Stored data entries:
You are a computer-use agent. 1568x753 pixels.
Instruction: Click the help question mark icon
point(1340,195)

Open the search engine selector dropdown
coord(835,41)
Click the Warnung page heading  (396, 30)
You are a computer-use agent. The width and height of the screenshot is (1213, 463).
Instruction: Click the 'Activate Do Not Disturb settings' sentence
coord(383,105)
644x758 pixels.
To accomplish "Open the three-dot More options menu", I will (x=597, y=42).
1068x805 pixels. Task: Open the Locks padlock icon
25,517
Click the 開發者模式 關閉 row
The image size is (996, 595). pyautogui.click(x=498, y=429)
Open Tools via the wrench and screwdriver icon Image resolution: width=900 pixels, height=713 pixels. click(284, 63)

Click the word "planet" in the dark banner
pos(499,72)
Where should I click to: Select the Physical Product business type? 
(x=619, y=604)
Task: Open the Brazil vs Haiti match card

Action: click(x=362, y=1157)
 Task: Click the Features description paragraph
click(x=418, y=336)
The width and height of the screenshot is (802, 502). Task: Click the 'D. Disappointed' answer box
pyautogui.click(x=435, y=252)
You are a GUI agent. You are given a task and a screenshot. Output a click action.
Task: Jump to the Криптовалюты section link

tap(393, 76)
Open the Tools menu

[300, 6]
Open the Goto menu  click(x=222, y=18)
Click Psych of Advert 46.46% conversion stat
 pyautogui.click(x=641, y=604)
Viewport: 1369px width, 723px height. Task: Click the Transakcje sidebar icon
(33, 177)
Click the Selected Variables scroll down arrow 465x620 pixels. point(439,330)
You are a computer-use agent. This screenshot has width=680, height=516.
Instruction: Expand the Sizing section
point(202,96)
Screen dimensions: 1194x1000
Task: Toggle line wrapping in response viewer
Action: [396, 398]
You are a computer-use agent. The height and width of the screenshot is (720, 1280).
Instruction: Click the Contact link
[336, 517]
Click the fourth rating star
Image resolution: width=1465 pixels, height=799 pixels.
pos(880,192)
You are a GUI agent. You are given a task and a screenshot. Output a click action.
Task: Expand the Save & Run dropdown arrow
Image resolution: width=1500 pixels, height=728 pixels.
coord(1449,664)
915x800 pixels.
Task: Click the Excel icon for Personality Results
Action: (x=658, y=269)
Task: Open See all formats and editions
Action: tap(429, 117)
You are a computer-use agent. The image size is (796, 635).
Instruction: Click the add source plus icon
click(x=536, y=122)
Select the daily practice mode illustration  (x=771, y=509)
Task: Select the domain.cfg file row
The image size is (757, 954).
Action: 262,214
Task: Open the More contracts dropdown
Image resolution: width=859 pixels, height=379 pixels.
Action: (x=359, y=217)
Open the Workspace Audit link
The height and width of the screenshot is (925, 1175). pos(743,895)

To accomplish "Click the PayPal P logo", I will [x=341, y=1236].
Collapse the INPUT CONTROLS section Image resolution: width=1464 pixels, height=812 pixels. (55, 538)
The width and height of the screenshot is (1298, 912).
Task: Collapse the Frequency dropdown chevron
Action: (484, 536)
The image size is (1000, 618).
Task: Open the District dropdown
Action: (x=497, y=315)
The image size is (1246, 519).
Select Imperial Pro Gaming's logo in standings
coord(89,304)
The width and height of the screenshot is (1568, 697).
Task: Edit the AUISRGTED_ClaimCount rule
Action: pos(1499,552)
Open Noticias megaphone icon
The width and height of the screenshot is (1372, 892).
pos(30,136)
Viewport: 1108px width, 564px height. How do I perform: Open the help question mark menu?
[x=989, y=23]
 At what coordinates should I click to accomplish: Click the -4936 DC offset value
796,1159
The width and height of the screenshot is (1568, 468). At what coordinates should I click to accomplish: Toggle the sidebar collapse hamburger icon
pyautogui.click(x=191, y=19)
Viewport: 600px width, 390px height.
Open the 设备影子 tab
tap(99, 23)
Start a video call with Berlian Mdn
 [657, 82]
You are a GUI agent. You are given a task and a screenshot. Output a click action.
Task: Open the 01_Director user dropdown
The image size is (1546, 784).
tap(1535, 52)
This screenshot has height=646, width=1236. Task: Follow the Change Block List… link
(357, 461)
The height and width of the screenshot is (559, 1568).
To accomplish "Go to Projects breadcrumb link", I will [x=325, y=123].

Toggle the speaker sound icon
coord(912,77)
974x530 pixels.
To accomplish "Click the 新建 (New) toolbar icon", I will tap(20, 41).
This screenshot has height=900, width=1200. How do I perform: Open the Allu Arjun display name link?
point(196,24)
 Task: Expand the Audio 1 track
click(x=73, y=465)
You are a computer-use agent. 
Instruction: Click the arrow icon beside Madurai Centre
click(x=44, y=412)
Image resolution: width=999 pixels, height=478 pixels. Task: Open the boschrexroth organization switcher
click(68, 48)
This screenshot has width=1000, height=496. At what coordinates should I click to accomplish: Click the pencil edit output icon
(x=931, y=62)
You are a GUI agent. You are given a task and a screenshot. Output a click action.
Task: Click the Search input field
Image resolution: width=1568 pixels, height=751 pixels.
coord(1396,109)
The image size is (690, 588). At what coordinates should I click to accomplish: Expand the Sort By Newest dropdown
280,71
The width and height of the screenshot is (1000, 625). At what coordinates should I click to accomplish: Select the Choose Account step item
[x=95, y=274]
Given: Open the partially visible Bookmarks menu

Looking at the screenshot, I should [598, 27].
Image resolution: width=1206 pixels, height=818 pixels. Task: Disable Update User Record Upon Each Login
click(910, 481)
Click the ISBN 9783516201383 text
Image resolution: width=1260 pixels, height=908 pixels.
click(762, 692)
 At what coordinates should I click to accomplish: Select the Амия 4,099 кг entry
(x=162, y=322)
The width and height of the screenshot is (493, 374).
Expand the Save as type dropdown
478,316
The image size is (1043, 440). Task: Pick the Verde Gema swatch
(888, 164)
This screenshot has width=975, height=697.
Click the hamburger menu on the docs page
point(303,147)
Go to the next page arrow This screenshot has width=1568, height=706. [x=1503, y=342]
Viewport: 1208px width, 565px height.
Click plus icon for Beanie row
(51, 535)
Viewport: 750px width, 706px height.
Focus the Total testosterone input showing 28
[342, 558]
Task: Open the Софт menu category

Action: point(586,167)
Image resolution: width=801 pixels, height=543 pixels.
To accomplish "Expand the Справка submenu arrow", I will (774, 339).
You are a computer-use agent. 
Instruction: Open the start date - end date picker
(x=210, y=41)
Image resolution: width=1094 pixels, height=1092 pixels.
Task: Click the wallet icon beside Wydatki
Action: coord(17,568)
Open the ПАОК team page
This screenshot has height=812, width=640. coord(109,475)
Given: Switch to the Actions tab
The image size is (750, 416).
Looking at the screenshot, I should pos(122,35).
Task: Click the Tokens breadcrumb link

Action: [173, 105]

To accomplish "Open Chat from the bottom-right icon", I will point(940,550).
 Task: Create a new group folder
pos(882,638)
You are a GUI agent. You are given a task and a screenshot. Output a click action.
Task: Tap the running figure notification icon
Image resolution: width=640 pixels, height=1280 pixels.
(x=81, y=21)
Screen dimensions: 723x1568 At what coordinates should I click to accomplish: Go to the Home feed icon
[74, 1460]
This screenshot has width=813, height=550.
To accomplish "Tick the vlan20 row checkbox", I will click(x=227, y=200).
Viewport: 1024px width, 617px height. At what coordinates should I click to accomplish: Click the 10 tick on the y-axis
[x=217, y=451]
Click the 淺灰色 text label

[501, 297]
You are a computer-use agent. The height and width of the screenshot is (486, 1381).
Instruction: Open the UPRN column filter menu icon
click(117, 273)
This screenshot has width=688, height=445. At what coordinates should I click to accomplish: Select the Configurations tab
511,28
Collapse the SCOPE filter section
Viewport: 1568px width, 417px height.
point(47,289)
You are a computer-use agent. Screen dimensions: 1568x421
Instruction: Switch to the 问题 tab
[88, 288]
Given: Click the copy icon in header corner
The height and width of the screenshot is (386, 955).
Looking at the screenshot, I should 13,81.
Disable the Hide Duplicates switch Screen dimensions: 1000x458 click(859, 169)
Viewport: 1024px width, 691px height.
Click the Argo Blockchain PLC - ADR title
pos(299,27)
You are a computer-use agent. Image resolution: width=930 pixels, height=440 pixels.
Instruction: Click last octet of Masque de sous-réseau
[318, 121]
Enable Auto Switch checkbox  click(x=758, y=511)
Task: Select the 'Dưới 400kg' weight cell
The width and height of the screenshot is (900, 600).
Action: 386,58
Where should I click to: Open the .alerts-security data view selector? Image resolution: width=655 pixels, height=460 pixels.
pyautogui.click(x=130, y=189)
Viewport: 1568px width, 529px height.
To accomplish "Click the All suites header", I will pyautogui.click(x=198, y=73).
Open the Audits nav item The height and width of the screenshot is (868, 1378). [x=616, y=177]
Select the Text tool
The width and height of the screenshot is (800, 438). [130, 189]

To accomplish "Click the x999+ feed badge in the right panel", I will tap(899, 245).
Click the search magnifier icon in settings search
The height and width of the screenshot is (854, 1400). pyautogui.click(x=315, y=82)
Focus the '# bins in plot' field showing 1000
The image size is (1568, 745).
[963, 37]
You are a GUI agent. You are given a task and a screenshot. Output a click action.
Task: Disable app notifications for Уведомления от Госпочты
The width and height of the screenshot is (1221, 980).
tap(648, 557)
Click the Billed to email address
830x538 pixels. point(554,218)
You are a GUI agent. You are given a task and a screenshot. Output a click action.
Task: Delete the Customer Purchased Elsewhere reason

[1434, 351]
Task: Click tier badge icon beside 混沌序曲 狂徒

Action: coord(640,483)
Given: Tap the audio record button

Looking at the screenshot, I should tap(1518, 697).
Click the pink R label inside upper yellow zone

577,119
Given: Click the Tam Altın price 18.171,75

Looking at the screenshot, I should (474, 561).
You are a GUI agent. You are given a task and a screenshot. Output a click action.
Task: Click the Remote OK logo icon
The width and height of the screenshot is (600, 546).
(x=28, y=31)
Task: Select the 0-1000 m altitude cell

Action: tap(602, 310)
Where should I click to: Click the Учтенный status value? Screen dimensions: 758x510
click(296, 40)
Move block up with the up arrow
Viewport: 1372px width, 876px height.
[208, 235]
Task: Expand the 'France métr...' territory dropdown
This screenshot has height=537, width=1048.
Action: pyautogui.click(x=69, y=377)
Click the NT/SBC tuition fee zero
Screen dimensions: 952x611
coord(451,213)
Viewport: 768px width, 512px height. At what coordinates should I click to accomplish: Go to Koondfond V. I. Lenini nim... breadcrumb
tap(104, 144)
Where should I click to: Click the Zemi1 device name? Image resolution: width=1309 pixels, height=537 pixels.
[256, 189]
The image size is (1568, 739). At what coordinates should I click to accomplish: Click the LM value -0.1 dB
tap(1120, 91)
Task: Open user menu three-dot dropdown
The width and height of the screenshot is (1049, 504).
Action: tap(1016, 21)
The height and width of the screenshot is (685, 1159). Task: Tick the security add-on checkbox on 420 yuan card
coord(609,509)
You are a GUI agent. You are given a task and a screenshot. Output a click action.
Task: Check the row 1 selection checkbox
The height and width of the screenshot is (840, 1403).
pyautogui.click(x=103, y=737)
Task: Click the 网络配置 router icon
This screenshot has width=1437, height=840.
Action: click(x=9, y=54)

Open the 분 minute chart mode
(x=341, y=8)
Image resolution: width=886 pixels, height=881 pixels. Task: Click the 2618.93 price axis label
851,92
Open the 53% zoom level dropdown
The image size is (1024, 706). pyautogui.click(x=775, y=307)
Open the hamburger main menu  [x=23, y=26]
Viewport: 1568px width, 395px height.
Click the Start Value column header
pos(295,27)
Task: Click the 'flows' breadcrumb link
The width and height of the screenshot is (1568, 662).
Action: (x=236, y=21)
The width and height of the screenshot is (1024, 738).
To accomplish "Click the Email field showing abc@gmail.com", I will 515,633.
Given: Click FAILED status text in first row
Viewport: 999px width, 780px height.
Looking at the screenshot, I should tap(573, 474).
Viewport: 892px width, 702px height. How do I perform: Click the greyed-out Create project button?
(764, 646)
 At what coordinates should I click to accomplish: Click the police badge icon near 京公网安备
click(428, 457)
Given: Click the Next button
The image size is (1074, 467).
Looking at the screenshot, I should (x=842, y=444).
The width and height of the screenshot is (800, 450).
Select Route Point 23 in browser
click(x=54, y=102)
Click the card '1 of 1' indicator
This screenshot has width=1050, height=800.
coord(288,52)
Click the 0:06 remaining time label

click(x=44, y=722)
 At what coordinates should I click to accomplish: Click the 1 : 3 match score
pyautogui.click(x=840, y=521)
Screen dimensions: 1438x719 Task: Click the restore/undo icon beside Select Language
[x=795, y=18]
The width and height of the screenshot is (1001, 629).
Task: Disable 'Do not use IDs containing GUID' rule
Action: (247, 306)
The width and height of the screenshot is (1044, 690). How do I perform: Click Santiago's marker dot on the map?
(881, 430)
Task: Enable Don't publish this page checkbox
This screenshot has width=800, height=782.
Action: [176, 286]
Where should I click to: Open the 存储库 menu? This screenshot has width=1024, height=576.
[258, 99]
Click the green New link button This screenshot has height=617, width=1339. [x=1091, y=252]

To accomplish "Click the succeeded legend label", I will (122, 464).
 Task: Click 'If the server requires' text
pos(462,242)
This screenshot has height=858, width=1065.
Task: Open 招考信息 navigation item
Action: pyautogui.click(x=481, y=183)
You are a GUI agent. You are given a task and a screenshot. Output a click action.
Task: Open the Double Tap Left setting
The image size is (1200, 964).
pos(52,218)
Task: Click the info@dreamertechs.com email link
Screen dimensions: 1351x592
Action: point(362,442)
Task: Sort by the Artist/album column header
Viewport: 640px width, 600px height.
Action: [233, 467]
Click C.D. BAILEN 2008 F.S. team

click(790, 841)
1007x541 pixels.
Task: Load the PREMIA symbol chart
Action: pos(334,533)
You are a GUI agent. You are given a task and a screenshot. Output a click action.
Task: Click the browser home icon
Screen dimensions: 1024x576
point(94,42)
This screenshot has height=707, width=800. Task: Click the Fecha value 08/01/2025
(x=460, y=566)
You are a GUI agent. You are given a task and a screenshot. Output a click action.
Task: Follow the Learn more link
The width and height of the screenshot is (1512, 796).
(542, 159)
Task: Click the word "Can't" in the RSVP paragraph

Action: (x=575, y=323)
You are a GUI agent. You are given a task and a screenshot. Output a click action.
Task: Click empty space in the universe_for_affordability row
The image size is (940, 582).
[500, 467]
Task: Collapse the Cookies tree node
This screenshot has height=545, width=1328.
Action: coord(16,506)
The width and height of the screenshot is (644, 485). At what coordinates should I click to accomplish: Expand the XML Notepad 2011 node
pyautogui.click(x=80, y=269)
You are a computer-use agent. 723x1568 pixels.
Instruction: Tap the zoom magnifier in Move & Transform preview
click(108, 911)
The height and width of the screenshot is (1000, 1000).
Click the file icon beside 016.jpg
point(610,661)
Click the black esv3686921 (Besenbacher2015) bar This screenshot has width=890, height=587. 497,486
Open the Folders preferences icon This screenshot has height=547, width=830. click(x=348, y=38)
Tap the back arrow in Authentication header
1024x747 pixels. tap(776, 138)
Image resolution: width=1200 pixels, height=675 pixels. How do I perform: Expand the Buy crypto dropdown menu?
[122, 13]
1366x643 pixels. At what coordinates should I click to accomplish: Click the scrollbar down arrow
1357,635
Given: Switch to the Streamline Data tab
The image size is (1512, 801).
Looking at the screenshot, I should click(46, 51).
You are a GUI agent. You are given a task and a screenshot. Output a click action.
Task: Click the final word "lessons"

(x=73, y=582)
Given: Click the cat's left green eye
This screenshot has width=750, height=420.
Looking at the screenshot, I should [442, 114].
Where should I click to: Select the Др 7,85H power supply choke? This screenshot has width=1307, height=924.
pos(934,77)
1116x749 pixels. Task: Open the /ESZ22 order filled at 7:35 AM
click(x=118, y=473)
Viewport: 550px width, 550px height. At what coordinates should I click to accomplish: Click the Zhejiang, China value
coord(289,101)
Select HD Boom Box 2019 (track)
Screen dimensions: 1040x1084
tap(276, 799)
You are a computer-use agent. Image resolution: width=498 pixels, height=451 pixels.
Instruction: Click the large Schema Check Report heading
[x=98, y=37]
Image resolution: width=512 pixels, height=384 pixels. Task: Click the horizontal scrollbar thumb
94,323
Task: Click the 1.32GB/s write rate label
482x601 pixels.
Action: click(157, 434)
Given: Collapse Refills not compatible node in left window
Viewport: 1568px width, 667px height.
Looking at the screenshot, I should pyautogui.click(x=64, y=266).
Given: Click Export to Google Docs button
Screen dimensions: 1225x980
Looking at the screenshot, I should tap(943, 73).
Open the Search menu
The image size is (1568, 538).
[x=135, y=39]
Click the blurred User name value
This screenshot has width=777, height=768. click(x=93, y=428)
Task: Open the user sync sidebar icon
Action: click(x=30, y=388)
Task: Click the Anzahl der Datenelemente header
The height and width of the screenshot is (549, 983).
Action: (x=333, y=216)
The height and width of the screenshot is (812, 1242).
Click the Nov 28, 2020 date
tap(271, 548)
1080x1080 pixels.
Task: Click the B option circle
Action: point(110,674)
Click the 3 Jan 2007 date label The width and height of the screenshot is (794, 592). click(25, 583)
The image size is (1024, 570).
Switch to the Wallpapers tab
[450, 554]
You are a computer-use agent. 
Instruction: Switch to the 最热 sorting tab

> **Problem statement**: Check every line of the entries above, and copy those that carry the string "field".

> **Answer for the task**:
Task: Click the Search input field
Focus the '# bins in plot' field showing 1000
To accomplish "Click the Email field showing abc@gmail.com", I will 515,633.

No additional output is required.